When I last posted, I was patting myself on the back for successfully disconnecting our house from cable TV and becoming the ultimate streamer. Little did I know that my fun was just beginning. The last two weeks have been an educational experience.

With all the streaming I anticipated, I thought I needed a really fast internet connection coming into the house so I could distribute it to every corner of the home with my Wi-Fi extenders.

My provider had several plans with 1 gigabit service, and that sounded pretty good to me. But which plan should I choose?
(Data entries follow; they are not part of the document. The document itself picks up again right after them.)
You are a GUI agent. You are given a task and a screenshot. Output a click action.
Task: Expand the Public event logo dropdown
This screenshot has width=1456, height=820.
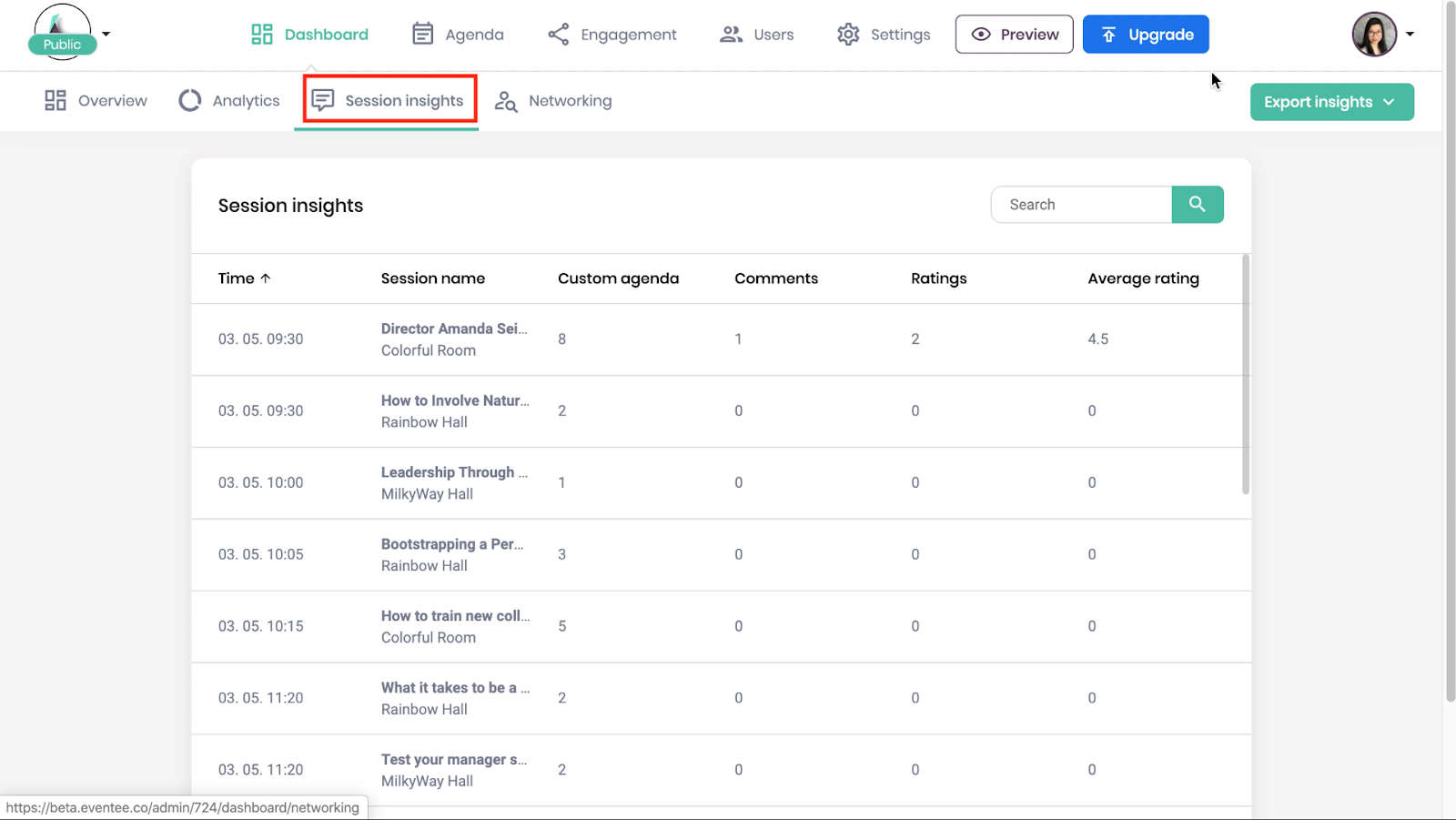[106, 35]
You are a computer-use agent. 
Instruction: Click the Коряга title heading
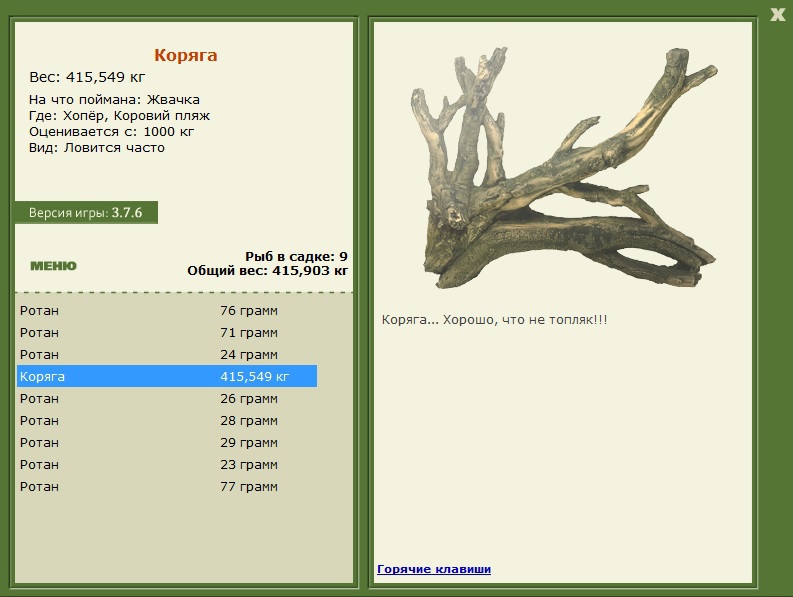tap(186, 55)
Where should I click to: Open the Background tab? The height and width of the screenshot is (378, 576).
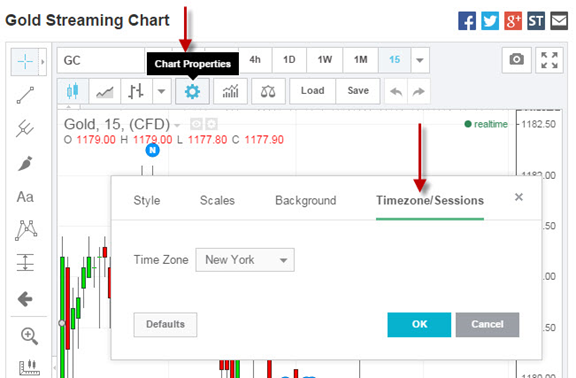click(306, 201)
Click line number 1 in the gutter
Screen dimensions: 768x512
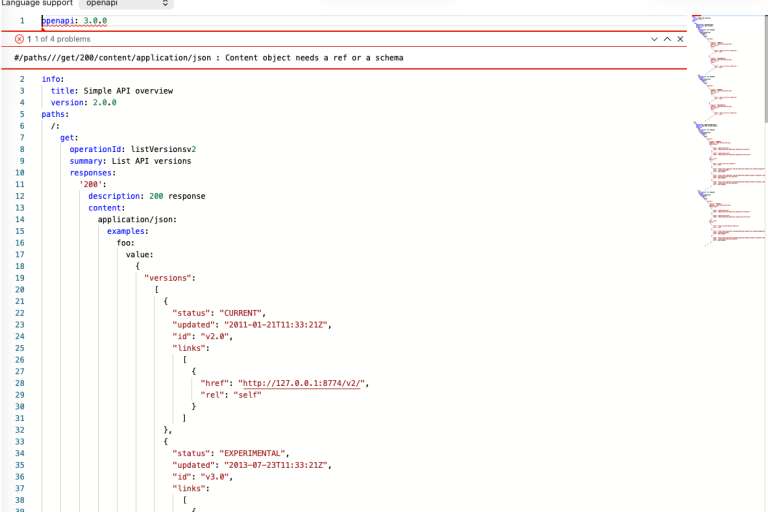22,20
Each had a different set of add-ons: Netflix with Plan A; Disney-Hulu combo with Plan B; 6 streamers and a fixed rate for 5 years with Plan C.

I made my choice and then attempted to set up the newly included streaming channels. Each channel presented a different challenge, but all required hours on hold with customer service, “escalations” to a higher power, or creative workarounds. After all the tweaking, I can now receive 99% of the channels I expected in my package. As with most things, perfection remains elusive.

Then came the biggest challenge: getting all those megabytes to the TVs, computers, and other devices in the house. I was baffled by how slow everything seemed to start up, and all the buffering that was happening, so I turned to my friend ChatGPT.

In the last two weeks, I’ve had a lengthy dialogue with the AI program that occupies a prominent place on my computer screen. We’ve discussed bridges, switches, and configurations. Networking maps have been created and discarded. At one point, the diagram looked so complicated that I briefly wondered whether I was designing a home network or trying to interpret a particularly tricky biopsy.

As the program thanked me for each new piece of information I provided, I made layout changes I never would have dared to try on my own. When I told ChatGPT that a particular change had worked, I received a resounding YES; my failures were met with a “let’s figure out what went wrong.”

Now I am happy with the system. My computer runs blazing fast (thanks to Ethernet), and the Wi-Fi for the rest of the house works fine. I look forward to years of ignoring the complex in-house network architecture and simply enjoying the benefits of my hard work.

Until the latest and greatest new thing comes along.